BEGIN INPUT DATA

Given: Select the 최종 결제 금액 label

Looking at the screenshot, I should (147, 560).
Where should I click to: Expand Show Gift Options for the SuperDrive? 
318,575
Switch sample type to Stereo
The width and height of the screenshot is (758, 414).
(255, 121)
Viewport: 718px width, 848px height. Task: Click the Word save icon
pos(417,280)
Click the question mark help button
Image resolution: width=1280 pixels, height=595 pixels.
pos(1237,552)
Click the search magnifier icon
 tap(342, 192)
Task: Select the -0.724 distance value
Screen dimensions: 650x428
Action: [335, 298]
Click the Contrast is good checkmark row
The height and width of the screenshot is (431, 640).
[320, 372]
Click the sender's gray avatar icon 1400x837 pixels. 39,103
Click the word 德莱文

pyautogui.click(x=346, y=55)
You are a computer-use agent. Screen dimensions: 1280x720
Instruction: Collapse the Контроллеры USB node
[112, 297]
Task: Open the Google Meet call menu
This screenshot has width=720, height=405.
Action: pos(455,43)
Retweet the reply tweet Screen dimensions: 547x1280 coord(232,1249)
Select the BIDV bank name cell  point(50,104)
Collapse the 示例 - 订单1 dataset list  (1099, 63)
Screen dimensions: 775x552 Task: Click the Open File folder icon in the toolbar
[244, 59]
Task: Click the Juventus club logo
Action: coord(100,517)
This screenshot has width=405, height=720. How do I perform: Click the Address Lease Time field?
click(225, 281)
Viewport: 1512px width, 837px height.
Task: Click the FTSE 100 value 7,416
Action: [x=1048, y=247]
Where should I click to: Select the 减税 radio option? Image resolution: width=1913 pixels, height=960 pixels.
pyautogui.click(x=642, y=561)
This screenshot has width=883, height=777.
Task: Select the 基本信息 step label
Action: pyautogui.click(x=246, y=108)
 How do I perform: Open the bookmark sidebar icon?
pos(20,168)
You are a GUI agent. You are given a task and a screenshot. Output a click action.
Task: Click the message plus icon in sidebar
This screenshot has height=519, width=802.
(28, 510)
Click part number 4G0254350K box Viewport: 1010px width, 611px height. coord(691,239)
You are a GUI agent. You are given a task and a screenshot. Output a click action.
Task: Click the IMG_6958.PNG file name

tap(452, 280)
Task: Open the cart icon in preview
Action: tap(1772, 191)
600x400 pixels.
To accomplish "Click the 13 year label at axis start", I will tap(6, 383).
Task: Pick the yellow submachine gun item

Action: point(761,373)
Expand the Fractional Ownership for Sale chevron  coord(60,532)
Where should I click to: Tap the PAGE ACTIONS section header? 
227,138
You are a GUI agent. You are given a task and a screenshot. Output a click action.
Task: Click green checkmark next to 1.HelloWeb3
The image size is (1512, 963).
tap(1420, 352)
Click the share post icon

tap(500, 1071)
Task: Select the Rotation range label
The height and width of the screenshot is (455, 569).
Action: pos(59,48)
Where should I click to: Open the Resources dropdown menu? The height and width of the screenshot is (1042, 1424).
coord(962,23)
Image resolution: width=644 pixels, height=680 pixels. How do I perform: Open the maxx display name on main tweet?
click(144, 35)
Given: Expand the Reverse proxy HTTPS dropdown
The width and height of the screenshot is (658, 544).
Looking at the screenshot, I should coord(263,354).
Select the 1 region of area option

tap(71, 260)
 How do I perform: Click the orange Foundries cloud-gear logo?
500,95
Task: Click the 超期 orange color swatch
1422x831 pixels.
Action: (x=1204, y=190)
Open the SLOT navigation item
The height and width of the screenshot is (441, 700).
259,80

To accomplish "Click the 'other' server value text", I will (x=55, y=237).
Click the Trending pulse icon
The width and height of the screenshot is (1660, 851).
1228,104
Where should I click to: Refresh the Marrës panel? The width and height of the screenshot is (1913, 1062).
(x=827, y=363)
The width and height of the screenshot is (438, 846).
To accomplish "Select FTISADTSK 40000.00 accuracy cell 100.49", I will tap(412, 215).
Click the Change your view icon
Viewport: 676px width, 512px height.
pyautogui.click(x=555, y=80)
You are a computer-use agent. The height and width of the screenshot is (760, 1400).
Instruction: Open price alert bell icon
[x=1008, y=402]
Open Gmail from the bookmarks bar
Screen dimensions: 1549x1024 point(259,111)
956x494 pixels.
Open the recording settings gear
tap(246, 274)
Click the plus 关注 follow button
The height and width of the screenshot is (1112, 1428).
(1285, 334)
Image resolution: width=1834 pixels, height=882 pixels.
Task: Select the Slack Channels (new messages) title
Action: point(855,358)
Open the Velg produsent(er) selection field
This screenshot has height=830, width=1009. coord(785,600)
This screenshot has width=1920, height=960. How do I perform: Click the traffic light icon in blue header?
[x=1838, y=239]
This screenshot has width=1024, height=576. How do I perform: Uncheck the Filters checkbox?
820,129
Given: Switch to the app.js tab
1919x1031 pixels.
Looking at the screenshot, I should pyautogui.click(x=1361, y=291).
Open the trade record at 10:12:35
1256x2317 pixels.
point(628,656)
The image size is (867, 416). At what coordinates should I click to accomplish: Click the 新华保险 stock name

END INPUT DATA

From the entries above, tally every line holding the string "Switch". Give only the count.

2